El comportamiento en la pandemia desbarata tópicos, generalizaciones y etiquetas

El sinsentido de la obligatoriedad del uso de mascarillas en exteriores ha puesto a prueba a los españoles. La arbitraria medida del Gobierno ha sido seguida a rajatabla por los ciudadanos, pese a que todas las informaciones alertaban de su inutilidad y el sentido común nos advertía de que no servía para nada. Basta echar un ojo a la calle para ver que la medida ha sido acatada por una abrumadora mayoría. Puede tratarse de disciplina cívica o de simple miedo. Cada uno tendría sus razones para llevarla. Pero el acatamiento lleva a una pregunta muy simple: ¿es el español un pueblo disciplinado o aborregado?

El viernes de la pasada semana, la ministra de Sanidad anunciaba el fin de la obligatoriedad. Sin embargo, la medida no entró en vigor hasta hoy, jueves. Incluso durante esos seis días su uso ha sido generalizado. Cumplimos los plazos con una precisión suiza. Cualquiera diría que fuéramos chinos o alemanes por la imagen de bienmandados que hemos dado. Incluso hoy y los días siguientes –¿hasta cuándo?– serán muchos los españoles que, pese a la libertad para no llevarla, la lleven por costumbre o por si acaso.

Comprobamos que pese a saberse con certeza que el coronavirus se transmite por el aire, nos seguimos lavando las manos con una insistencia inaudita. Bien está, por otra parte, ya que gracias a eso evitamos otras infecciones que sí se transmiten por el contacto.

No fue hasta el fin de semana pasada, gracias a la alerta del escritor Daniel Gascón en una columna, cuando caímos en la cuenta del desproporcionado castigo que supone para los niños llevar mascarillas en interiores. Nuestros pequeños han soportado, con fortaleza espartana y obediencia ciega, la desproporcionada medida cuyos beneficios son infinitamente menores a sus perjuicios. A esos mismos niños ya se les había encerrado en casa, ya se les habían clausurado los parques infantiles. Muchos de ellos no conocen otra vida que la de las restricciones a su sociabilidad. ¿No les marcará eso de por vida?

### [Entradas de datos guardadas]
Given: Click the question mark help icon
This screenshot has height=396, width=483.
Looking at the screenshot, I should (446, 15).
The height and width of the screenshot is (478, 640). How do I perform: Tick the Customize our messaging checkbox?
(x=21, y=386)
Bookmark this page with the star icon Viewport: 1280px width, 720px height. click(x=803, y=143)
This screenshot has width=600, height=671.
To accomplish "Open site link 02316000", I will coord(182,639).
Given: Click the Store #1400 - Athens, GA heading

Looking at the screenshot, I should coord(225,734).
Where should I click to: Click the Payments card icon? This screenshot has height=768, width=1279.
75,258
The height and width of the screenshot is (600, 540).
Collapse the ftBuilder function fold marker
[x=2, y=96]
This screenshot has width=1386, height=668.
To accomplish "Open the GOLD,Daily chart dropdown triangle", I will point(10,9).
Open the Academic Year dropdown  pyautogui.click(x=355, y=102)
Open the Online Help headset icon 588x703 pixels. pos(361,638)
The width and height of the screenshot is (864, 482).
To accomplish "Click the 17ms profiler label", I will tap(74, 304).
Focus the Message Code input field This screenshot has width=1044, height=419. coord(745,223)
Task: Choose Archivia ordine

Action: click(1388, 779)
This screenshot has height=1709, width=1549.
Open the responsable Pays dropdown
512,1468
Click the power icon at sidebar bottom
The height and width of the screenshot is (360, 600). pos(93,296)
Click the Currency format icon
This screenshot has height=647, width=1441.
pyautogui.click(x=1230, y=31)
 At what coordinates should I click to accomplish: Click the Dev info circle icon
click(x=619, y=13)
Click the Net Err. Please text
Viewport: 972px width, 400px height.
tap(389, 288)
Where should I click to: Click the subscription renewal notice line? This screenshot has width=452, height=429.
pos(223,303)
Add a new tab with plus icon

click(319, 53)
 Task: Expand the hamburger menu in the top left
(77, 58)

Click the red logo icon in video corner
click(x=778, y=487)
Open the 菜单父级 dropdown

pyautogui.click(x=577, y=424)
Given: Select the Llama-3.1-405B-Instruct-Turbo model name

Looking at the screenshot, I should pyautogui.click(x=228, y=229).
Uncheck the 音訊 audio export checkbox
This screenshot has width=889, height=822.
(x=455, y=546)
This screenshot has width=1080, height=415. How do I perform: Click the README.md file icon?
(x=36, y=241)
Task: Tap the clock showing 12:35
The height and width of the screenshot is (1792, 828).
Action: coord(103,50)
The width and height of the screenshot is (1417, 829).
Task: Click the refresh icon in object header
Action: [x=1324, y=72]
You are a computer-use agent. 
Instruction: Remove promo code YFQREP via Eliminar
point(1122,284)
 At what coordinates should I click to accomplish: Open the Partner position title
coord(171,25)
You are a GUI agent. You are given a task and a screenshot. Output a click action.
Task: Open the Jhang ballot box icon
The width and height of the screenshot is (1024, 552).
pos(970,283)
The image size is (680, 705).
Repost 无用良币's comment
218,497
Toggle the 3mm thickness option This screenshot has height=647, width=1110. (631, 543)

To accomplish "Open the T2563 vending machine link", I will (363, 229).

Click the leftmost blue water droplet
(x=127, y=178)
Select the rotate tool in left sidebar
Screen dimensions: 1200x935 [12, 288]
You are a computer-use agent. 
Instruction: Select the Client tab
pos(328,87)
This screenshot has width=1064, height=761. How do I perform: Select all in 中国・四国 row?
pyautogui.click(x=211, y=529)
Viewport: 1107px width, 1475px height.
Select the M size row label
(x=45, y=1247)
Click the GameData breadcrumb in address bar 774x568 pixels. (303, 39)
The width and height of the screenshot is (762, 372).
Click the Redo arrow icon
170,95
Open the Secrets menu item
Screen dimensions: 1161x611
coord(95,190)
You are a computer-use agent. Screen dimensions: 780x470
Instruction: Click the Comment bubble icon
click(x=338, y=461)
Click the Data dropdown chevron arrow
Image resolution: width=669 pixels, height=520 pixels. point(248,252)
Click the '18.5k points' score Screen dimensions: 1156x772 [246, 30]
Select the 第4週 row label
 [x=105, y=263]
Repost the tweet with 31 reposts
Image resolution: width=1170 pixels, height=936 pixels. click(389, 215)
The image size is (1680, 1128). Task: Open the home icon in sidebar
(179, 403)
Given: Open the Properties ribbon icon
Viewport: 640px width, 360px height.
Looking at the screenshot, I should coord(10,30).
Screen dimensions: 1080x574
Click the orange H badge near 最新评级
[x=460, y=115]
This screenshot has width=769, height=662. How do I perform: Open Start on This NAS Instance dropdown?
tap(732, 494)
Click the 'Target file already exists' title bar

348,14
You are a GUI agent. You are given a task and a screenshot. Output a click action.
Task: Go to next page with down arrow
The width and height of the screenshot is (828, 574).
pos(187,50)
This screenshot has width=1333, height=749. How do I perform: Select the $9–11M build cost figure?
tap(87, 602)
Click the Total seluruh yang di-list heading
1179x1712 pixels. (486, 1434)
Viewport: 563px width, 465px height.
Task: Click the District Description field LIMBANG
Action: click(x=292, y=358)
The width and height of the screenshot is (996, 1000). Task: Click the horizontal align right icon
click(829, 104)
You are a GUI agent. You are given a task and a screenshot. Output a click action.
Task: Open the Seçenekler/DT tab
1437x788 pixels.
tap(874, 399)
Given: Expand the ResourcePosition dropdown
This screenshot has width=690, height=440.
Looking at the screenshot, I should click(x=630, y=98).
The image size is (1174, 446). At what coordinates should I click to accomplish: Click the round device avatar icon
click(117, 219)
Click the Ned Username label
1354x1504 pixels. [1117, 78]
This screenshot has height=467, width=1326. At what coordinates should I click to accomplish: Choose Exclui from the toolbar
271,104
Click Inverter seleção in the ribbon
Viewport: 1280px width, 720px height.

### [TAREA PROPUESTA]
En el fragmento sobre las mascarillas, ¿quién advirtió en una columna del castigo que supone para los niños llevarlas en interiores?

### [SOLUCIÓN]
El escritor Daniel Gascón.